Reproduce the listing below word for word, from its first line through the line containing "Action: pyautogui.click(x=149, y=551)", including both of those lines.
[PROVIDED DATA start]
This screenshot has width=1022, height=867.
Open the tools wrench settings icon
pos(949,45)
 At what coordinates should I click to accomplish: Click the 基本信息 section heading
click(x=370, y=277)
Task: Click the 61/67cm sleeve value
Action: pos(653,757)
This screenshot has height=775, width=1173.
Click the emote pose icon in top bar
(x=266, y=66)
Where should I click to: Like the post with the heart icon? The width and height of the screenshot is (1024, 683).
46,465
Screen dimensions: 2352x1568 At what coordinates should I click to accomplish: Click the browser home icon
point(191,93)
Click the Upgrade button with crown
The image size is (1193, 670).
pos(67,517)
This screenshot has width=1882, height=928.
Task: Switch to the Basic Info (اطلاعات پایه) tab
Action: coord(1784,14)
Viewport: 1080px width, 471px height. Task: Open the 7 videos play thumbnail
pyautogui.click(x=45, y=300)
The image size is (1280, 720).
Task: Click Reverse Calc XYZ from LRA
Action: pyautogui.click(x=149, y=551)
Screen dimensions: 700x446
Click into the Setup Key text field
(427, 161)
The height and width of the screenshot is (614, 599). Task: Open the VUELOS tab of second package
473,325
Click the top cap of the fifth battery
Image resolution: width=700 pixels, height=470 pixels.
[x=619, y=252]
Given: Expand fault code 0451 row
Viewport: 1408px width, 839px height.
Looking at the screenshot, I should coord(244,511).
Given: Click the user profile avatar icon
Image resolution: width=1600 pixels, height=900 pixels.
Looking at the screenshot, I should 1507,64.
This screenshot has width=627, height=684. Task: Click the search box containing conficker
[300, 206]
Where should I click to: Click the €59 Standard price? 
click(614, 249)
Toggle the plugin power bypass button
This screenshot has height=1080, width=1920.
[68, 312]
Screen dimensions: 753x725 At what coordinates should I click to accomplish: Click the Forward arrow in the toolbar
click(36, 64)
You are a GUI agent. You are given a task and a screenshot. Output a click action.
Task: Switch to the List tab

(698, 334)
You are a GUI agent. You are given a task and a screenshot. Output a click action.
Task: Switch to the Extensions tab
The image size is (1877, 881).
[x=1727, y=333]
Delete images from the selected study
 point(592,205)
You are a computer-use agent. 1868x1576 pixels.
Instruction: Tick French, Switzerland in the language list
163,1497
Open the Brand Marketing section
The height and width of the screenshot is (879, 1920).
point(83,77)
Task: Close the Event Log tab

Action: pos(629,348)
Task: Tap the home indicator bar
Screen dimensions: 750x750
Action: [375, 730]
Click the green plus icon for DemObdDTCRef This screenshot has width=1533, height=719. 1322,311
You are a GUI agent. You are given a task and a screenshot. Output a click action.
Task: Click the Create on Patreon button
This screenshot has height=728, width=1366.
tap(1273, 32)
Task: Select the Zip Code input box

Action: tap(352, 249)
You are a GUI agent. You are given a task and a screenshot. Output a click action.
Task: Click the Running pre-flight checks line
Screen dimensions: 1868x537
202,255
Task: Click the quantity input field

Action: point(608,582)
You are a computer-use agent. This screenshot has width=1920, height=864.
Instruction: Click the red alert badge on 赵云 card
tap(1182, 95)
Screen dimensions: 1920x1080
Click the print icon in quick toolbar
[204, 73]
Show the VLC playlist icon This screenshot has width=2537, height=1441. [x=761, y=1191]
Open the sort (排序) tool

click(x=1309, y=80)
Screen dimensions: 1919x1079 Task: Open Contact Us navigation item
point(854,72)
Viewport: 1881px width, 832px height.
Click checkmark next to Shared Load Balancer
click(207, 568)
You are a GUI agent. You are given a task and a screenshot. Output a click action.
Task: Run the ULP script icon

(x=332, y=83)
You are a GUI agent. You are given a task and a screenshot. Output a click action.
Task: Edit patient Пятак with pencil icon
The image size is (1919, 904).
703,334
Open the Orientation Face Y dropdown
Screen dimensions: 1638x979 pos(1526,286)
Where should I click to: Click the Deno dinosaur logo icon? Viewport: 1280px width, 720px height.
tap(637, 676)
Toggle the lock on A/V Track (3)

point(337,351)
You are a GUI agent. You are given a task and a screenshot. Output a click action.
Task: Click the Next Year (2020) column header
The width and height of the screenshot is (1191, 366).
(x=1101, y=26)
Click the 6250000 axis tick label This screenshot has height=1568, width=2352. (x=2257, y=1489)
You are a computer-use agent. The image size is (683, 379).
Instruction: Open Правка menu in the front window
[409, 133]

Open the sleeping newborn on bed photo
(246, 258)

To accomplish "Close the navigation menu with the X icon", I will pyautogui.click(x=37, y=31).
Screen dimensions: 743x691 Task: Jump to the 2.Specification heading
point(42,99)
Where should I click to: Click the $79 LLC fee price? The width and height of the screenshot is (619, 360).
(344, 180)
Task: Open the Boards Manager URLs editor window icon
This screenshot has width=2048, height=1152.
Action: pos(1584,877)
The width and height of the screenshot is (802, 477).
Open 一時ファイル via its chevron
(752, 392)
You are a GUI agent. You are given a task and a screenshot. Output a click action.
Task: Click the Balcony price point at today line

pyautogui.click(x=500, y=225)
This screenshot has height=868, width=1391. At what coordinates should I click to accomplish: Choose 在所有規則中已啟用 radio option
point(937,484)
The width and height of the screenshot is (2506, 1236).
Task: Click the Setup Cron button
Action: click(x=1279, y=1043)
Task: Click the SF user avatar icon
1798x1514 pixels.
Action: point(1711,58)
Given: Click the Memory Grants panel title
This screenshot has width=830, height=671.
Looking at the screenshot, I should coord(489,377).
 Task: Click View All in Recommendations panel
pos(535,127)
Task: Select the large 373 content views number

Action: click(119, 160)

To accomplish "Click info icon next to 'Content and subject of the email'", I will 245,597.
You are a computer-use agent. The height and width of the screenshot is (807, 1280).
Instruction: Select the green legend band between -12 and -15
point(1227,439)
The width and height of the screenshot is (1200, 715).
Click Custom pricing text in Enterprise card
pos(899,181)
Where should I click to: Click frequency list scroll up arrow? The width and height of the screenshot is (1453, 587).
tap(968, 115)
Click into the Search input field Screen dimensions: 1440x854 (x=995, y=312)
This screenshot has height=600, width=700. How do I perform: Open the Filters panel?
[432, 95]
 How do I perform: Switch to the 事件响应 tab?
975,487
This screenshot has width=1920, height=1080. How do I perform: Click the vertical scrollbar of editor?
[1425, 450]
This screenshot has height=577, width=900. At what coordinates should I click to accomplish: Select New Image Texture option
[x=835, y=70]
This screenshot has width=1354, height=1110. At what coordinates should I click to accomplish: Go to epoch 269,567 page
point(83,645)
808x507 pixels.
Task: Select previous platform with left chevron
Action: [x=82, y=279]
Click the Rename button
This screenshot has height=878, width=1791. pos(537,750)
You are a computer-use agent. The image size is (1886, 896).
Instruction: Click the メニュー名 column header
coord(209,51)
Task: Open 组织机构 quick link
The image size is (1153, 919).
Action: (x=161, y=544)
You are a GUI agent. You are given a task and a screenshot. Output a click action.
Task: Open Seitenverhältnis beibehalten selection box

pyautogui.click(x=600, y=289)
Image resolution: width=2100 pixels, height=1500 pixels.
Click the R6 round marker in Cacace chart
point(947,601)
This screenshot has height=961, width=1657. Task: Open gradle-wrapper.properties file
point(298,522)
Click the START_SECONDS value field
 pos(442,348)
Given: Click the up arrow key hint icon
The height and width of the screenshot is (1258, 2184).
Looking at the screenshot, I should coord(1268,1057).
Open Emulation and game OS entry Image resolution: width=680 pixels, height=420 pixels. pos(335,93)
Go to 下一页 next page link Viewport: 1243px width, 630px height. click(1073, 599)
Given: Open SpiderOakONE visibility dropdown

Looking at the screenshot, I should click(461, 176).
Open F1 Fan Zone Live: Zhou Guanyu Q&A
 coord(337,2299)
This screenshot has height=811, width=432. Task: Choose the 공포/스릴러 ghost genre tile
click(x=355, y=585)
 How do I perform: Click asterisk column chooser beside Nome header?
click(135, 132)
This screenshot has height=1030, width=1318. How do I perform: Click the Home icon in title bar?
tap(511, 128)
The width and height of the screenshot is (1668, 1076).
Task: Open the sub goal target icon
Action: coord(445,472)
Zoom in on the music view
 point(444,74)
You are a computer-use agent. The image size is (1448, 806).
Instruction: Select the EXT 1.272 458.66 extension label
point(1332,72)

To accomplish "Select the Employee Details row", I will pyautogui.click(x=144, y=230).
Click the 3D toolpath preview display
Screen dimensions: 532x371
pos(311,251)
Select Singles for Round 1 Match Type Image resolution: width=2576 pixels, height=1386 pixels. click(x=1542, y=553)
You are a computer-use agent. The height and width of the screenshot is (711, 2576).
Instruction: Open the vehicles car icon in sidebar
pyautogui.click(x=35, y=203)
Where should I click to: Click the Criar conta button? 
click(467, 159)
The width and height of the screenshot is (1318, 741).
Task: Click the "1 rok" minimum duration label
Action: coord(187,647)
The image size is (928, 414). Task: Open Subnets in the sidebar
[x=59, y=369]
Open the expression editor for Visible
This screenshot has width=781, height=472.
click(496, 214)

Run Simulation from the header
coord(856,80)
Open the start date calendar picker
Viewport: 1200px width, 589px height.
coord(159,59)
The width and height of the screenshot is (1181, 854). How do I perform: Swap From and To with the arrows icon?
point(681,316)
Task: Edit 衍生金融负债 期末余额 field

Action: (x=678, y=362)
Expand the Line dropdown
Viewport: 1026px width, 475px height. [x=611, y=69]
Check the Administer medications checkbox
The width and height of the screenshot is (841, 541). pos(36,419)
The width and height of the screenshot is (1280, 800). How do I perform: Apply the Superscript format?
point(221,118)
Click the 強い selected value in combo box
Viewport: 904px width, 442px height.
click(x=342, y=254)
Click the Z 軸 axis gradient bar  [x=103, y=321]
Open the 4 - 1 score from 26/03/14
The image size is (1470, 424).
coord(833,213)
[PROVIDED DATA end]
- _FULL OUTPUT_:
This screenshot has width=1022, height=867.
Open the tools wrench settings icon
pos(949,45)
 At what coordinates should I click to accomplish: Click the 基本信息 section heading
click(x=370, y=277)
Task: Click the 61/67cm sleeve value
Action: pos(653,757)
This screenshot has height=775, width=1173.
Click the emote pose icon in top bar
(x=266, y=66)
Where should I click to: Like the post with the heart icon? The width and height of the screenshot is (1024, 683).
46,465
Screen dimensions: 2352x1568 At what coordinates should I click to accomplish: Click the browser home icon
point(191,93)
Click the Upgrade button with crown
The image size is (1193, 670).
pos(67,517)
This screenshot has width=1882, height=928.
Task: Switch to the Basic Info (اطلاعات پایه) tab
Action: coord(1784,14)
Viewport: 1080px width, 471px height. Task: Open the 7 videos play thumbnail
pyautogui.click(x=45, y=300)
The image size is (1280, 720).
Task: Click Reverse Calc XYZ from LRA
Action: pyautogui.click(x=149, y=551)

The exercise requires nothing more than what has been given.